>> BEGIN SUPPLIED ENTRIES
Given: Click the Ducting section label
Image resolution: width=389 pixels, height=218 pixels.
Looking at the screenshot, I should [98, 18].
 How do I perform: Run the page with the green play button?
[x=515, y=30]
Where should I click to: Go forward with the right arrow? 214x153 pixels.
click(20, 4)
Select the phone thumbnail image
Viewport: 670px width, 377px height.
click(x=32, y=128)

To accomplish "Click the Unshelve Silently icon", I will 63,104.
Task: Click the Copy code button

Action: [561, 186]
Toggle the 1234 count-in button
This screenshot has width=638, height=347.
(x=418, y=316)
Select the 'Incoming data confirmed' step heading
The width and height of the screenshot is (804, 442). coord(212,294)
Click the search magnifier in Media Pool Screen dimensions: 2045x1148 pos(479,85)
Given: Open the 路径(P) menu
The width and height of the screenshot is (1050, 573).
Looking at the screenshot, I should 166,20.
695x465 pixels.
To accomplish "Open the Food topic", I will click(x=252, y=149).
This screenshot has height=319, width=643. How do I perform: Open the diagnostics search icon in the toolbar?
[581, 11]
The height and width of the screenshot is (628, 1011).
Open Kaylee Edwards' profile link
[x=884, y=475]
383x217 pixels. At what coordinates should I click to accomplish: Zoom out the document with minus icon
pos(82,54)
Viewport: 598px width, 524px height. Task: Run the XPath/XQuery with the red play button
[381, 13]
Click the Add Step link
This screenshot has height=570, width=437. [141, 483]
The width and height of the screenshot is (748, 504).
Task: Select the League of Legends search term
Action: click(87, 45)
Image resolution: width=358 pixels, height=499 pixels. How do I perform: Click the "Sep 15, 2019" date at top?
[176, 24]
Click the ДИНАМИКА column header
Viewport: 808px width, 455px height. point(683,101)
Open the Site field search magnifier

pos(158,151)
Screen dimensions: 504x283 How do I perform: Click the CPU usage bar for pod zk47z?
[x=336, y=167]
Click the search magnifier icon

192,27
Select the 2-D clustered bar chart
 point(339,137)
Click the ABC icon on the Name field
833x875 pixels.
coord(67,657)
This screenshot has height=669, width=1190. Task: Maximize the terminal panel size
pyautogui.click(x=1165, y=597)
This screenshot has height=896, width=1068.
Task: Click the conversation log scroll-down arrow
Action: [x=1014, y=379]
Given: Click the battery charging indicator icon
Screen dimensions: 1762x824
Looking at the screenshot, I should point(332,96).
>> END SUPPLIED ENTRIES
▸ **OBJECTIVE**
Update all the entries above by changing every "search magnifier" to "magnifying glass". Keep everything else the same.

▸ **SOLUTION FOR THIS EXERCISE**
Given: Click the Ducting section label
Image resolution: width=389 pixels, height=218 pixels.
Looking at the screenshot, I should [98, 18].
 How do I perform: Run the page with the green play button?
[x=515, y=30]
Where should I click to: Go forward with the right arrow? 214x153 pixels.
click(20, 4)
Select the phone thumbnail image
Viewport: 670px width, 377px height.
click(x=32, y=128)

To accomplish "Click the Unshelve Silently icon", I will 63,104.
Task: Click the Copy code button

Action: [561, 186]
Toggle the 1234 count-in button
This screenshot has width=638, height=347.
(x=418, y=316)
Select the 'Incoming data confirmed' step heading
The width and height of the screenshot is (804, 442). coord(212,294)
Click the magnifying glass in Media Pool Screen dimensions: 2045x1148 pos(479,85)
Given: Open the 路径(P) menu
The width and height of the screenshot is (1050, 573).
Looking at the screenshot, I should 166,20.
695x465 pixels.
To accomplish "Open the Food topic", I will click(x=252, y=149).
This screenshot has height=319, width=643. How do I perform: Open the diagnostics search icon in the toolbar?
[581, 11]
The height and width of the screenshot is (628, 1011).
Open Kaylee Edwards' profile link
[x=884, y=475]
383x217 pixels. At what coordinates should I click to accomplish: Zoom out the document with minus icon
pos(82,54)
Viewport: 598px width, 524px height. Task: Run the XPath/XQuery with the red play button
[381, 13]
Click the Add Step link
This screenshot has height=570, width=437. [141, 483]
The width and height of the screenshot is (748, 504).
Task: Select the League of Legends search term
Action: click(87, 45)
Image resolution: width=358 pixels, height=499 pixels. How do I perform: Click the "Sep 15, 2019" date at top?
[176, 24]
Click the ДИНАМИКА column header
Viewport: 808px width, 455px height. point(683,101)
Open the Site field magnifying glass

pos(158,151)
Screen dimensions: 504x283 How do I perform: Click the CPU usage bar for pod zk47z?
[x=336, y=167]
Click the magnifying glass icon

192,27
Select the 2-D clustered bar chart
 point(339,137)
Click the ABC icon on the Name field
833x875 pixels.
coord(67,657)
This screenshot has height=669, width=1190. Task: Maximize the terminal panel size
pyautogui.click(x=1165, y=597)
This screenshot has height=896, width=1068.
Task: Click the conversation log scroll-down arrow
Action: [x=1014, y=379]
Given: Click the battery charging indicator icon
Screen dimensions: 1762x824
Looking at the screenshot, I should point(332,96).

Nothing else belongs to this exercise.